Decrypting encrypted storage backend¶
If you have an encrypted storage backend (a deprecated feature no long supported now), you can use this script to migrate and decrypt the data from that backend to a new one. You can add the --decrypt
option, which will decrypt the data while reading it, and then write the unencrypted data to the new backend. Note that you need add this option in all stages of the migration.
cd ~/haiwen/seafile-server-latest
./migrate.sh /opt --decrypt
Run migrate.sh to initially migrate objects¶
This step will migrate most of objects from the source storage to the destination storage. You don't need to stop Seafile service at this stage as it may take quite long time to finish. Since the service is not stopped, some new objects may be added to the source storage during migration. Those objects will be handled in the next step.
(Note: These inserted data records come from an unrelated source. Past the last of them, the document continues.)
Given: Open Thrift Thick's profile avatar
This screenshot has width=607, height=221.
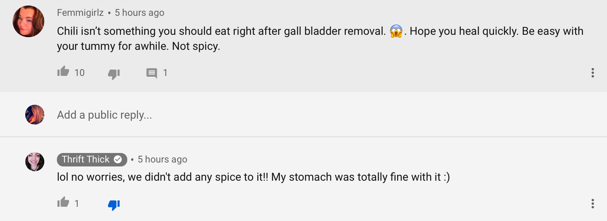Looking at the screenshot, I should click(x=35, y=162).
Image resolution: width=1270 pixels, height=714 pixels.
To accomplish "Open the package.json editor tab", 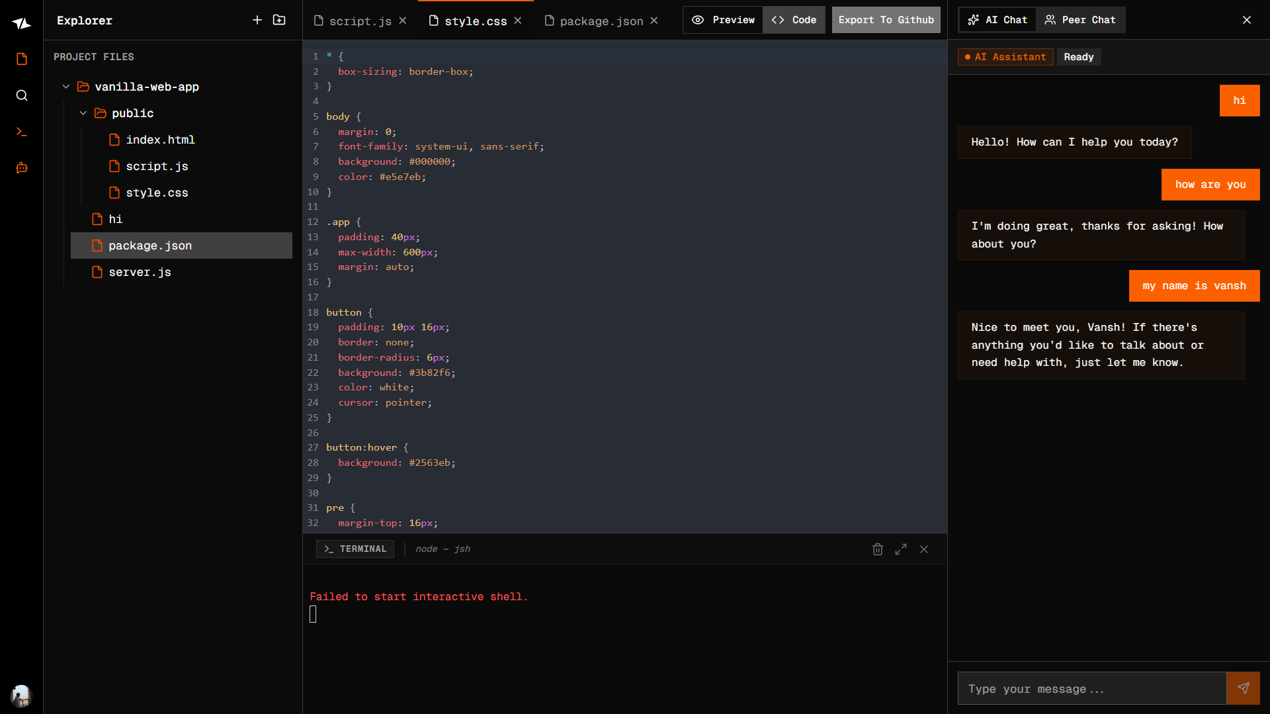I will click(x=600, y=21).
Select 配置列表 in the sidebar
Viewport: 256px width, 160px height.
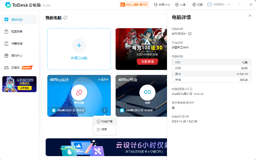pyautogui.click(x=14, y=31)
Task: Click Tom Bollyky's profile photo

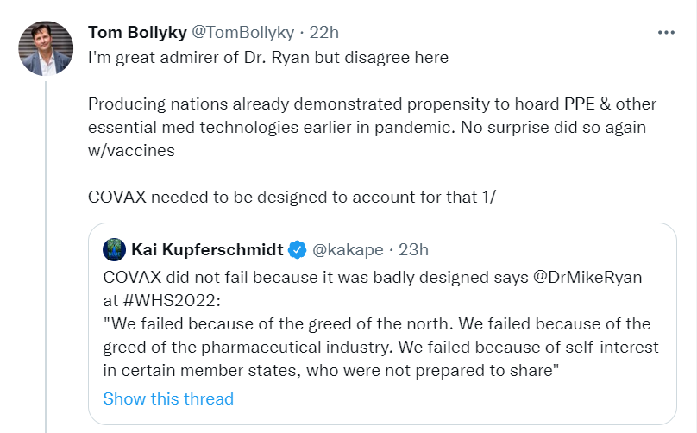Action: click(46, 48)
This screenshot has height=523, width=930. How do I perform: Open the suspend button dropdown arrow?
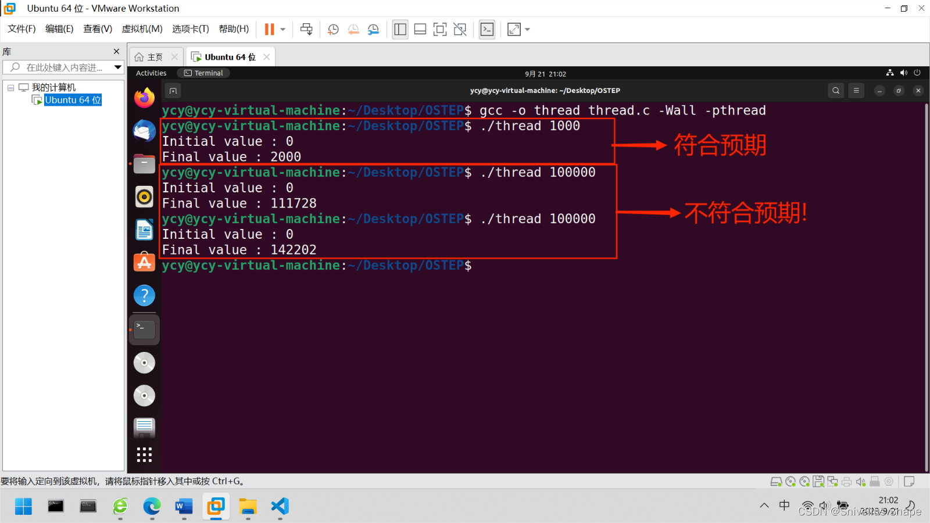[284, 29]
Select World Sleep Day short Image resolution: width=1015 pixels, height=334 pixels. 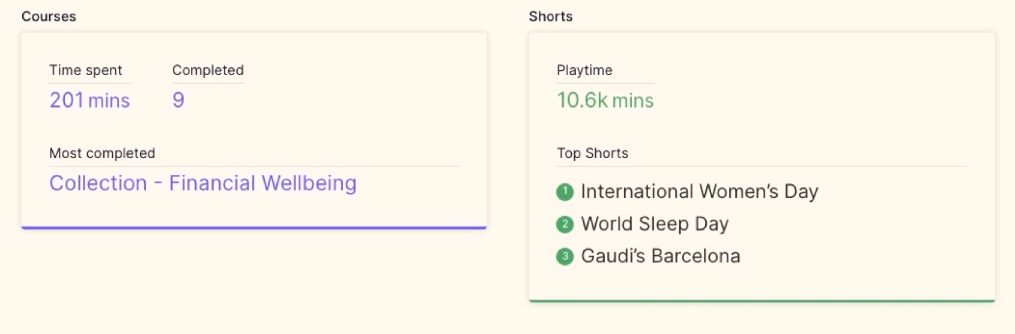655,224
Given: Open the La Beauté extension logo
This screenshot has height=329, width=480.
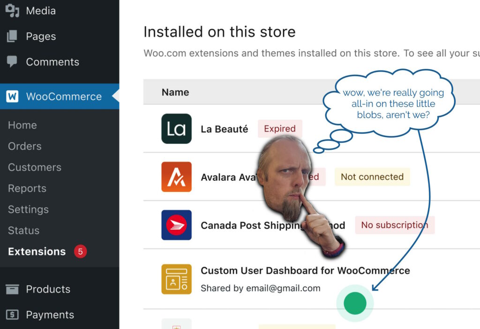Looking at the screenshot, I should 176,129.
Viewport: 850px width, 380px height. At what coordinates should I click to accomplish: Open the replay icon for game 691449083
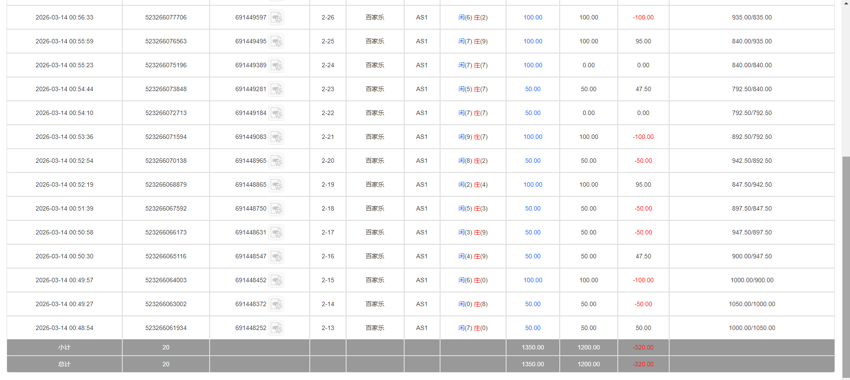point(276,137)
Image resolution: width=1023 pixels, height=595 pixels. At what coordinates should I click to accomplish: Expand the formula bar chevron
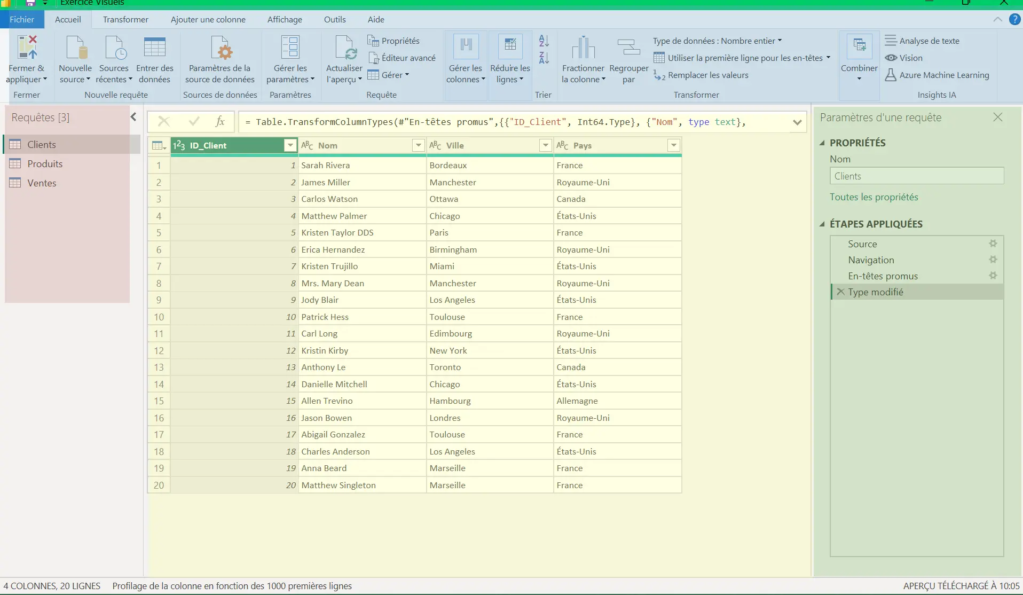[796, 122]
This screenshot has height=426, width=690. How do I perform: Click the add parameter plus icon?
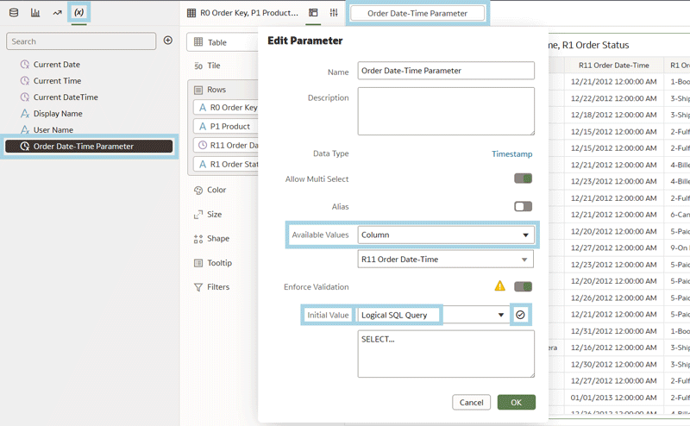coord(168,41)
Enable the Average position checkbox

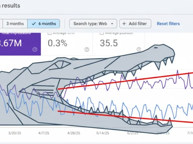[102, 33]
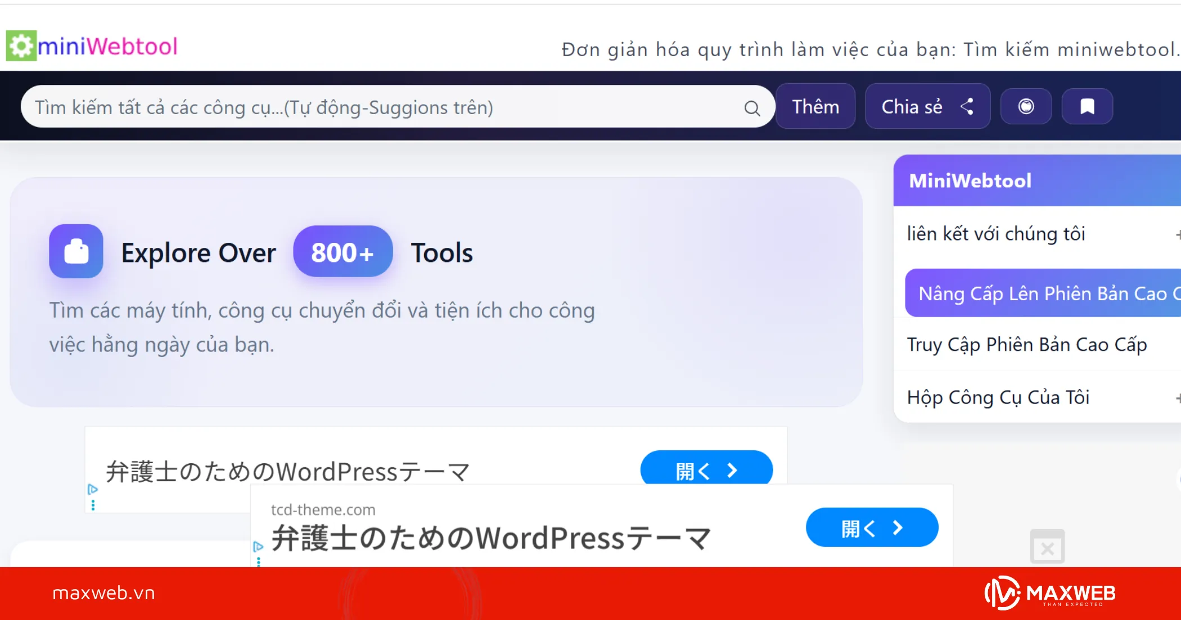Viewport: 1181px width, 620px height.
Task: Click the briefcase icon beside Explore Over
Action: (x=76, y=251)
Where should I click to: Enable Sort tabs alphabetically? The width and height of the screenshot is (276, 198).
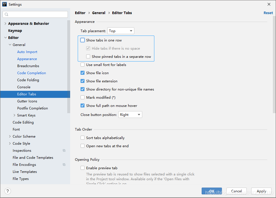click(x=83, y=138)
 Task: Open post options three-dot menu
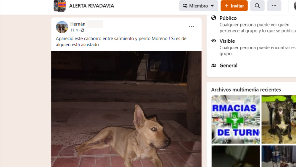click(192, 26)
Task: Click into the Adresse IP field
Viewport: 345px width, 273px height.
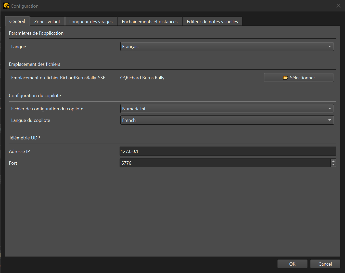Action: [x=227, y=151]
We assume you have installed seafile pro server under ~/haiwen
, enter ~/haiwen/seafile-server-latest
and run migrate.sh with parent path of temporary seafile.conf as parameter, here is /opt
.
cd ~/haiwen/seafile-server-latest
./migrate.sh /opt
Please note that this script is completely reentrant. So you can stop and restart it, or run it many times. It will check whether an object exists in the destination before sending it.
Run final migration¶
New objects added during the last migration step will be migrated in this step. To prevent new objects being added, you have to stop Seafile service during the final migration operation. This usually take short time. If you have large number of objects, please following the optimization instruction in previous section.
You just have to stop Seafile and Seahub service, then run the migration script again.
cd ~/haiwen/seafile-server-latest
./migrate.sh /opt
Replace the original seafile.conf¶
After running the script, we need replace the original seafile.conf with new one:
mv /opt/seafile.conf ~/haiwen/conf
now we only have configurations about backend, more config options, e.g. memcache and quota, can then be copied from the original seafile.conf file.
After replacing seafile.conf, you can restart seafile server and access the data on the new backend.